J'aurais aimé embarquer davantage dans cette histoire qui présente des personnages sympathiques. Souvent les cozy mysteries me reposent agréablement et je n'ai pas besoin d'une douzaine de cadavres sanguinolents pour me tenir éveillé. Comme libraire-enquêteur dans des aventures amusantes et prenantes, par exemple, le Victor Legris de Claude Izner fait le poids. Dans le cas qui nous occupe aujourd'hui, cependant, l'intrigue n'est pas assez crédible et le personnage principal pas assez intéressant. Letendre a beau se demander ce qu'il vient foutre dans cette galère, ce n'est pas suffisant pour qu'on ne se le demande pas nous aussi. Son enquête ressemble à une machine à boules où l'enquêteur est répercuté, comme une boule, d'un beau hasard à un autre, selon les lois de la dynamique. Nous sommes à l'époque de Noël, et ses amis, notamment le pauvre chauffeur de taxi Marion, et la belle Alexandra de Prague, ont bien du temps à mettre à sa disposition. Cherche-t-il un livre ou un assassin? Il ne le sait plus.

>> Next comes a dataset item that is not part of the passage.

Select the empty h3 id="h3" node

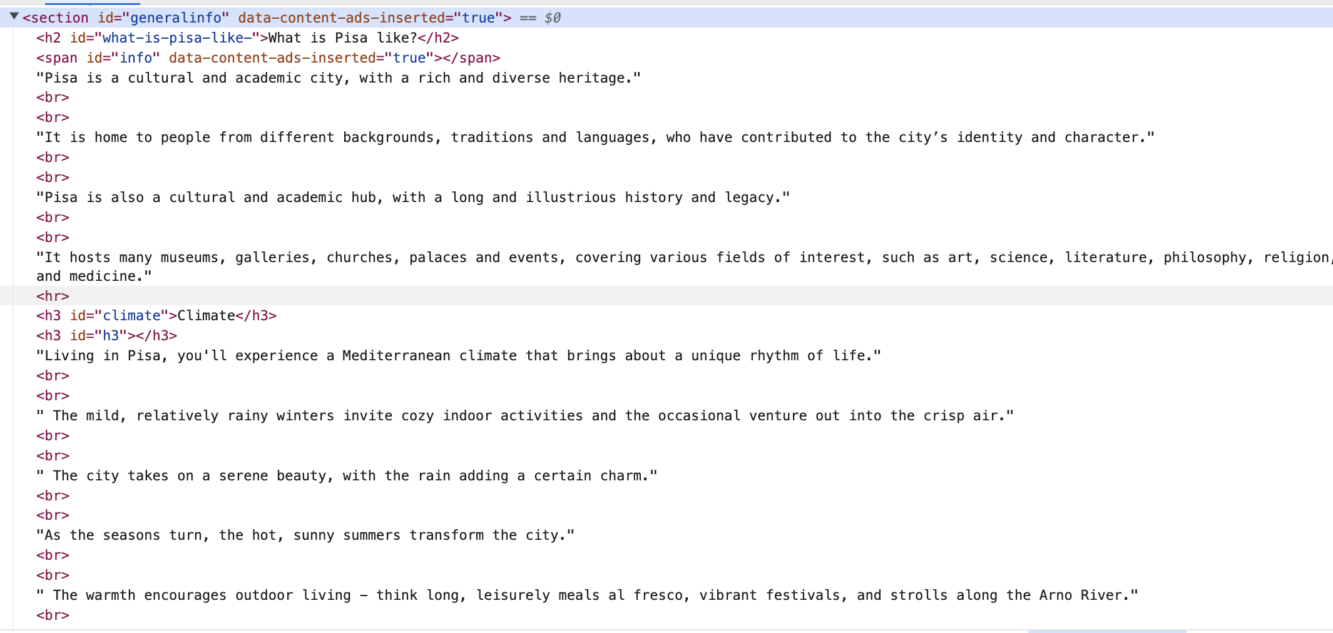tap(106, 336)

Égaré ou endormi, il a de la misère à rester cohérent : pour que le 1000$ qu'il a donné (aveuglément) pour un livre ne soit pas perdu, il dépense inconsidérément encore plus d'argent à voyager à Prague à la recherche de livres probablement volés, qu'il devra donc restituer à leurs propriétaires!?

Il n'est pas indispensable que le détective, ou l'enquêteur, soit un génie ou un artiste. Mais il doit être assez lucide et sensible pour que le lecteur s'intéresse à ses déductions ou à ses observations. Ici, les pressentiments tiennent lieu de raisonnement et la sensiblerie de sensibilité.

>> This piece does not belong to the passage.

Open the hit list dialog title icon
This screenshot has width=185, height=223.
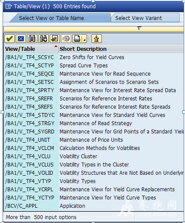(x=9, y=7)
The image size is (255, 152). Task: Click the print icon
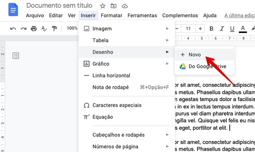[34, 28]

Cependant, on l'a vu récemment avec André Jacques, un premier polar assez ordinaire peut être suivi de meilleurs romans. Les qualités d'écrivain de cet auteur méritent d'être utilisées à meilleur escient. Caron a été notaire et avocat : peut-être serait-il bien inspiré d'écrire un polar juridique (où Letendre pourrait servir de témoin et où son amie Monique Legault deviendrait l'avocate subtile). Peut-être devrait-il passer par une période de lecture des meilleurs polars actuels pour mieux cerner son public-cible. Autrement, classer la série des Letendre non pas dans les romans policiers, mais dans les romans historiques chargés de décrire la vie quotidienne d'un collectionneur de livres à Montréal au début du XXIe siècle contribuerait davantage à lui rendre justice.